Where a line of the data holds the word "address", copy that line.

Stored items
--- START ---
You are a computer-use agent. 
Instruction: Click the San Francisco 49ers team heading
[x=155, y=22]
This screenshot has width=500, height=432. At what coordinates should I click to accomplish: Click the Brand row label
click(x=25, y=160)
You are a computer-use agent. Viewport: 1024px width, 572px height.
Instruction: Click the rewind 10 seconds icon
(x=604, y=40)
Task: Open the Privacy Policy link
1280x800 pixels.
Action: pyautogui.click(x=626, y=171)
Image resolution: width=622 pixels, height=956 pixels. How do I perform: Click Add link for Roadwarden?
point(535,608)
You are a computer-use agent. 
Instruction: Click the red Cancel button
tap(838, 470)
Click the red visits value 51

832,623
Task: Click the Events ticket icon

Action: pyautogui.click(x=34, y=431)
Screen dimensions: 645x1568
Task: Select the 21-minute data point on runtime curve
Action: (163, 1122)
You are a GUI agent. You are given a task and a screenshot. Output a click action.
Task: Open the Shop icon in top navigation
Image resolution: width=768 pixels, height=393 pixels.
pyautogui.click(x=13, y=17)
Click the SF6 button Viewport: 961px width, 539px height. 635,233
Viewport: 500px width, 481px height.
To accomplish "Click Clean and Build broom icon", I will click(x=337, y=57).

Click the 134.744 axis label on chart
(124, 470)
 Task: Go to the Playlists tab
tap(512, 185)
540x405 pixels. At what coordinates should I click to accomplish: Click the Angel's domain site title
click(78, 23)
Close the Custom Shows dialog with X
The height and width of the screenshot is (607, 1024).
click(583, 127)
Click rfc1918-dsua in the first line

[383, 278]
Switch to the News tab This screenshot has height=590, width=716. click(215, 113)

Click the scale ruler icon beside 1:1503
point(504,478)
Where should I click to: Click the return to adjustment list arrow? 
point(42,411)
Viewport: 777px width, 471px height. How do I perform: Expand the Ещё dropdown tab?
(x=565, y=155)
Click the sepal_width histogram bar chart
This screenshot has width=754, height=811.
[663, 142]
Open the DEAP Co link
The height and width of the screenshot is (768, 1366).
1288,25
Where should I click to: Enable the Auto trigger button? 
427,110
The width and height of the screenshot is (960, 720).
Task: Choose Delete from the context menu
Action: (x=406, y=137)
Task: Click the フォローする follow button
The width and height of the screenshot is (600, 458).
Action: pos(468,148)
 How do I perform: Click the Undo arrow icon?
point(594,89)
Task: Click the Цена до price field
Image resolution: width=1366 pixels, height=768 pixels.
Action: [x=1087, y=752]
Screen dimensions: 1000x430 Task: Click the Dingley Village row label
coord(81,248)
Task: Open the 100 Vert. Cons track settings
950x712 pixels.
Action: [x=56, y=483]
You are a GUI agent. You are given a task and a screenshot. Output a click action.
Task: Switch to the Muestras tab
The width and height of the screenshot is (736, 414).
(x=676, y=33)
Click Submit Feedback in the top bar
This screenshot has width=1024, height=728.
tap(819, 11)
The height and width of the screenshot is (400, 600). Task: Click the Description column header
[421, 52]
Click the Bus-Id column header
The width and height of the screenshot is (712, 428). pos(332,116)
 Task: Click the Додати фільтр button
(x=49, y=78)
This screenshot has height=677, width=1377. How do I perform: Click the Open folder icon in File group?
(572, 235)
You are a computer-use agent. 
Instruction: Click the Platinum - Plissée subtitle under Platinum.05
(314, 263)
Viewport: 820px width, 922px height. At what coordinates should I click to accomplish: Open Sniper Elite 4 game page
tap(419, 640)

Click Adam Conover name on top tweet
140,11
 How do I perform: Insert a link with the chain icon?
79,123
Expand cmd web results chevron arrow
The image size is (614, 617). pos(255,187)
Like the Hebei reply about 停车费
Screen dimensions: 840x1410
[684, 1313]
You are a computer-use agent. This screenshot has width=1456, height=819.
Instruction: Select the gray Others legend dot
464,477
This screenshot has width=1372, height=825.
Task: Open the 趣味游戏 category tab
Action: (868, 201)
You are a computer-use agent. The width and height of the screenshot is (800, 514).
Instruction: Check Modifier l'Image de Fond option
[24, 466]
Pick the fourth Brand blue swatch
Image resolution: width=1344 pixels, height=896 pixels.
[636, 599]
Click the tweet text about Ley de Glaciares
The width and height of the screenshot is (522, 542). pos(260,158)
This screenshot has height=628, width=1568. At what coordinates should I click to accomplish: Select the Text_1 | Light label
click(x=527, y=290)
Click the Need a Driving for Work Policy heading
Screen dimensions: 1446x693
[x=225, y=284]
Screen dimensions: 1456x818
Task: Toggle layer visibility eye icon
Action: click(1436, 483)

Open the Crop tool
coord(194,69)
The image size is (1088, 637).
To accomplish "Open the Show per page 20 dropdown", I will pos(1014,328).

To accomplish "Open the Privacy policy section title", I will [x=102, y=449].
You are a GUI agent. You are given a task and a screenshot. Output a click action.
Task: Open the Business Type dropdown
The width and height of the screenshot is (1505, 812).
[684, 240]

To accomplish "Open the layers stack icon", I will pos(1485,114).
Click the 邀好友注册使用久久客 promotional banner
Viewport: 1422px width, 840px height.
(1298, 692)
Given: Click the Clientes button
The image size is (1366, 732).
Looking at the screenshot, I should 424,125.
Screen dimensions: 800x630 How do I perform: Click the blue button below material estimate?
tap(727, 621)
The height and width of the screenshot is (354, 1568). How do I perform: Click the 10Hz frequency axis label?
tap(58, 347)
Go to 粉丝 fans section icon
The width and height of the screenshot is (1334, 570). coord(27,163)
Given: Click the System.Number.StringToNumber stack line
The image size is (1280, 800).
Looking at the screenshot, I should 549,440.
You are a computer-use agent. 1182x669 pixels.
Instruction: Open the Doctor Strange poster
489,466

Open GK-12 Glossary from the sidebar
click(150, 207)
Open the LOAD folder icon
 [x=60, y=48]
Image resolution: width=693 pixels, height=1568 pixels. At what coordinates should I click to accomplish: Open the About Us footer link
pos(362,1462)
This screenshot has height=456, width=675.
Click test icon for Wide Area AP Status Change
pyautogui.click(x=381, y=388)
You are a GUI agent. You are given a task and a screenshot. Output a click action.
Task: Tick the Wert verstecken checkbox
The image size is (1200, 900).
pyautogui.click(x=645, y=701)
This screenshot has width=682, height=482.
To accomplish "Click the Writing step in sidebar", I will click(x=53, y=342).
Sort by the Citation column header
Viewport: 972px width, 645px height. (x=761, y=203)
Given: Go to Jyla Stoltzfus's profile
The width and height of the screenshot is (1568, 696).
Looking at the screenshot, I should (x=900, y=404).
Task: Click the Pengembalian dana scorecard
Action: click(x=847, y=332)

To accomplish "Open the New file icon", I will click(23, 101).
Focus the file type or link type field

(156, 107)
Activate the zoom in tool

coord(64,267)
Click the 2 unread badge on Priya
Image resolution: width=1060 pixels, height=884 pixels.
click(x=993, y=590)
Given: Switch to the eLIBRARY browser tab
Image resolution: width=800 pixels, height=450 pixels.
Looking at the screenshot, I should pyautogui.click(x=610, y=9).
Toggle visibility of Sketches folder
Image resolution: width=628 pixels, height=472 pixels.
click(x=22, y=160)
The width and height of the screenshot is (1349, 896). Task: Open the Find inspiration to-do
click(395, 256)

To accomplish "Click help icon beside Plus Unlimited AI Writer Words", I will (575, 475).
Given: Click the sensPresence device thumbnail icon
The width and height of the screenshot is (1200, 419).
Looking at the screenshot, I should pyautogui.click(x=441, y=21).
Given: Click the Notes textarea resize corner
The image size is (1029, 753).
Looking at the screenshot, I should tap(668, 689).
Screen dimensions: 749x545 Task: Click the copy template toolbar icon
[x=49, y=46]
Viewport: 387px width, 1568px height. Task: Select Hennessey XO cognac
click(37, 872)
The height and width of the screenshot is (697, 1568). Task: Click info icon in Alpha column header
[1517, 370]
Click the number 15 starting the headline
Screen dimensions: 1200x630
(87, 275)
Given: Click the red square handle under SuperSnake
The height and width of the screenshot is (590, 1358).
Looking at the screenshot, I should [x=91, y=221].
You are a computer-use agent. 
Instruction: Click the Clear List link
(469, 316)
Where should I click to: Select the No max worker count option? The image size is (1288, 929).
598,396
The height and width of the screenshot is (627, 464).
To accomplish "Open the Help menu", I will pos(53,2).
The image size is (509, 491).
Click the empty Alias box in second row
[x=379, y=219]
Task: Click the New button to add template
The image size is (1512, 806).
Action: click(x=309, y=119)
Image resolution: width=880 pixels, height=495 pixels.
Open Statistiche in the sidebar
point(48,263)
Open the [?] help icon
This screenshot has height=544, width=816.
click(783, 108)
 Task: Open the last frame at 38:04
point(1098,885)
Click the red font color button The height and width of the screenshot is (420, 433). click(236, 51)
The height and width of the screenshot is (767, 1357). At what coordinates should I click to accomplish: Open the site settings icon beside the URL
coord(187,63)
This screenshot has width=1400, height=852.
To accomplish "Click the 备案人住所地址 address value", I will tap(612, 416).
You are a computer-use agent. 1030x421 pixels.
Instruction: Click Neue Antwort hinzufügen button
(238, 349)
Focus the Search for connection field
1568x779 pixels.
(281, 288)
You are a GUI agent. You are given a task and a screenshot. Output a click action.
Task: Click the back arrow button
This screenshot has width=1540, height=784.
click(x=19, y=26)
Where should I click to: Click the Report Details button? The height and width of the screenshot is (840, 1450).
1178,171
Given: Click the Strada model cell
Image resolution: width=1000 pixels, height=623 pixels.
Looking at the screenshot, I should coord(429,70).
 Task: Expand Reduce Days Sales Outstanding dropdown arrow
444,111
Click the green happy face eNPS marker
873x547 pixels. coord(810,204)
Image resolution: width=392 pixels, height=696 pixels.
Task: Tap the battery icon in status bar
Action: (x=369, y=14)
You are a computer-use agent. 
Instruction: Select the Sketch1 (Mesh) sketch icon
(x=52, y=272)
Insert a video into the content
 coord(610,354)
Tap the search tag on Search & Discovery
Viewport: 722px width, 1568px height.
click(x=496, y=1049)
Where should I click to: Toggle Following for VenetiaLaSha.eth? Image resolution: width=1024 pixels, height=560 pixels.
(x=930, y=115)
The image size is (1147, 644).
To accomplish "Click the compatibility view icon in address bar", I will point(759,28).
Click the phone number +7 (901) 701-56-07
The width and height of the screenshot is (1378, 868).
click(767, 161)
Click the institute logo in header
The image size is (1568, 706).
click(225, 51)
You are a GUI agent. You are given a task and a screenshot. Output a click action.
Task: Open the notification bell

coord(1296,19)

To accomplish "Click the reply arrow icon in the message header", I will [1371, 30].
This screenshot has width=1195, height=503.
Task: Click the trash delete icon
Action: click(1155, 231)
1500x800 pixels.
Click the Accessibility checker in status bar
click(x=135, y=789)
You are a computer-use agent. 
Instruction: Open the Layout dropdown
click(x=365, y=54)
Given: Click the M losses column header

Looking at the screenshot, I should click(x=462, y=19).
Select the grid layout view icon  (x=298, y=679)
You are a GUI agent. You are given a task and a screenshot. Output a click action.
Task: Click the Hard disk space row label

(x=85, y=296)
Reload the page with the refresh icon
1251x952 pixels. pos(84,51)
--- END ---
Answer |
To accomplish "Click the 备案人住所地址 address value", I will tap(612, 416).
To accomplish "Click the compatibility view icon in address bar", I will point(759,28).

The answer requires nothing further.